Background: February 2025 Exam and AI Disclosure
In late April 2025, the State Bar of California acknowledged that it had leveraged artificial intelligence to draft a subset of questions on its February bar examination. A contracted psychometrician, ACS Ventures, used AI assistance to create 23 of the 171 scored multiple‑choice items. The remainder comprised 48 questions drawn from a first‑year law student assessment and 100 developed by Kaplan Exam Services under an $8.25 million contract. This revelation followed weeks of candidate complaints about typos, confusing prompts and platform outages during the hybrid in‑person/remote test.
Technical Breakdown of AI Question Generation
According to State Bar documents obtained by Ars Technica, ACS Ventures employed a fine‑tuned large language model (LLM) based on GPT‑4 Turbo. The workflow included:
- Prompt engineering to target specific legal subtopics (contracts, torts, evidence)

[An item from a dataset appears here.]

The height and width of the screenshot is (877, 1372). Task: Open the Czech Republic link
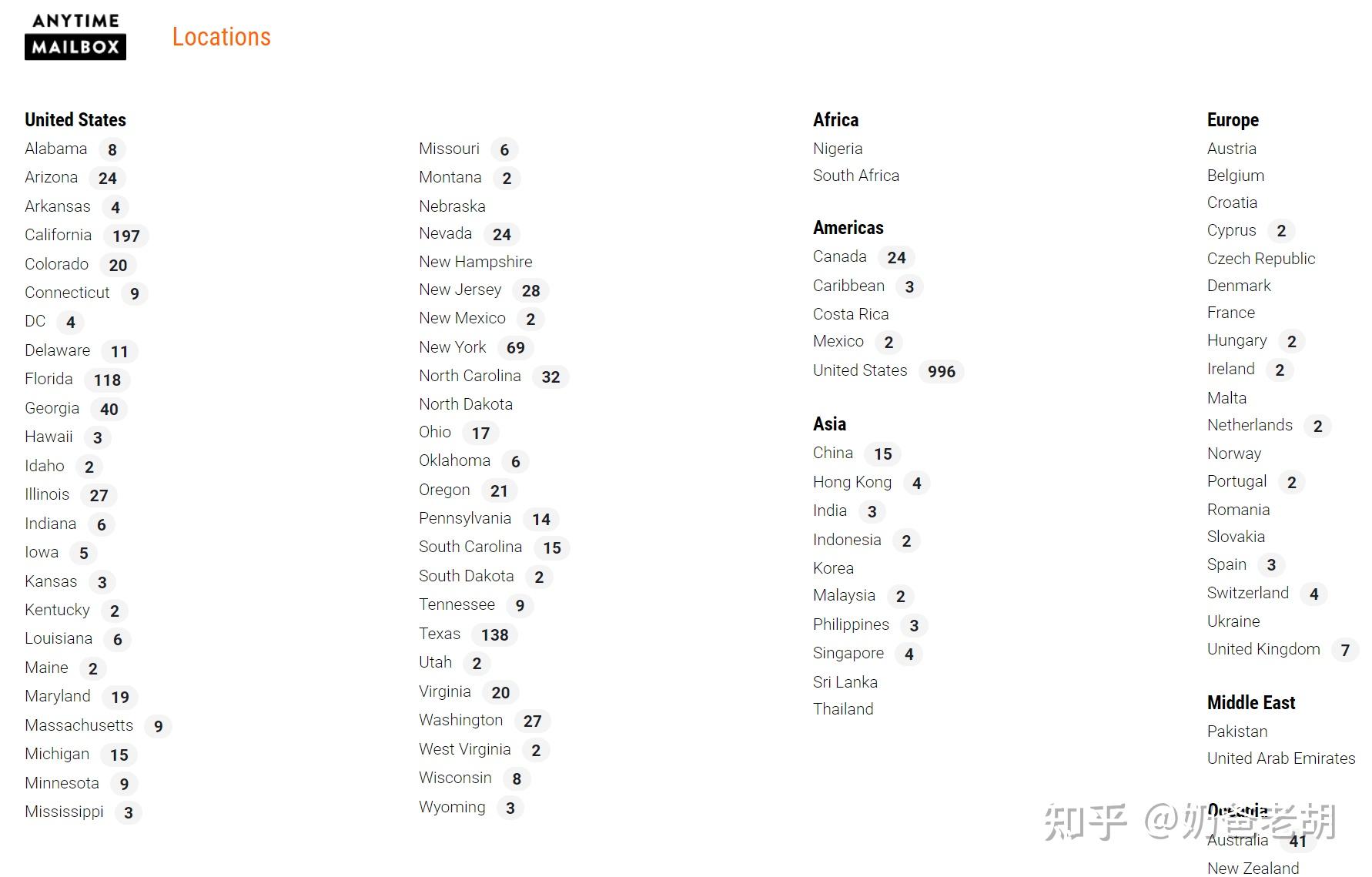click(1261, 259)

- Automated drafting of scenario stems and answer options
- Initial filtering to remove hallucinations and ensure statutory accuracy
- Integration with an internal review dashboard logging model confidence scores and token usage
Model parameters were restricted to 7 billion weights and temperature fixed at 0.2 for deterministic output. ACS Ventures reported that the LLM produced 80 draft questions per hour, after which human editors culled and refined items down to 23 approved for scoring.
Psychometric Considerations and Review Processes
All AI‑assisted questions underwent a multi‑stage validation process:
- Content Validation Panels (nine volunteer law professors) checked legal accuracy and relevance
- A subject‑matter expert reviewed each item for clarity, bias and alignment with the Uniform Bar Exam blueprint
- Item Response Theory (IRT) analyses evaluated difficulty and discrimination indices.

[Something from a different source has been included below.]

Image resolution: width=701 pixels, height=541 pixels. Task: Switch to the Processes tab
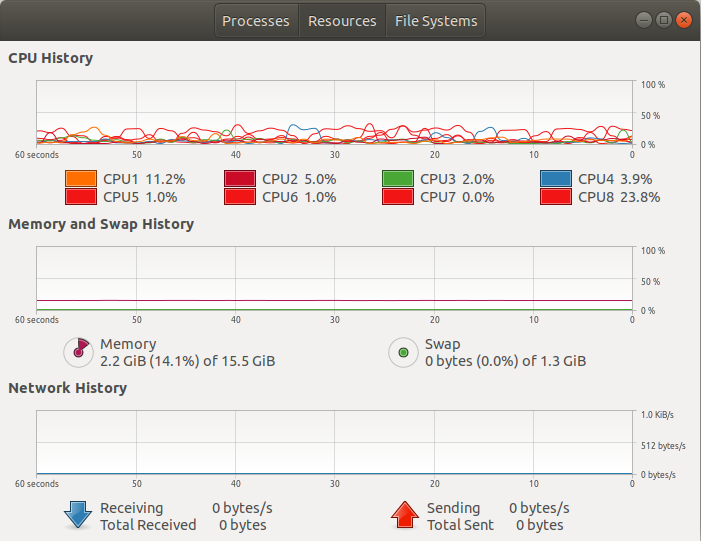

However, critics note that the same vendor (ACS Ventures) drafted and evaluated its own AI questions. Dr. Simone Liang, a psychometrician at Stanford, warns that “self‑review can inflate Cronbach’s alpha without truly capturing content validity or fairness across demographic cohorts.”
Legal and Policy Implications
Legal educators have expressed alarm. Mary Basick of UC Irvine called the practice “unbelievable,” arguing that AI lacks the nuanced reasoning required for minimal competence assessments. Meanwhile, Katie Moran of USF School of Law highlighted a potential conflict of interest: “The drafter and approver should never be the same entity, especially when remote testing increases security risks.”
On June 15, the California Supreme Court held a hearing on whether to mandate a third‑party audit of AI‑generated content. The Court also considered a proposal to integrate biometric proctoring for remote exams while safeguarding candidate privacy under state data protection laws.
Next Steps and Industry Impact
The Committee of Bar Examiners convened May 5 and recommended score adjustments for February examinees. They declined to revert to the National Conference of Bar Examiners’ Multistate Bar Examination, citing remote‑testing demand—nearly 45% of applicants favored at‑home options. A federal lawsuit against Meazure Learning, the remote‑proctoring provider, remains pending after a judge refused to dismiss claims of system outages and discrimination.
Looking ahead, the State Bar has proposed a pilot for generative‑AI question writing with independent oversight, plus expanded psychometric audits leveraging open‑source tools. The controversy spotlights broader questions about AI’s role in high‑stakes testing and underscores the need for transparent governance frameworks as educational institutions embrace machine learning technologies.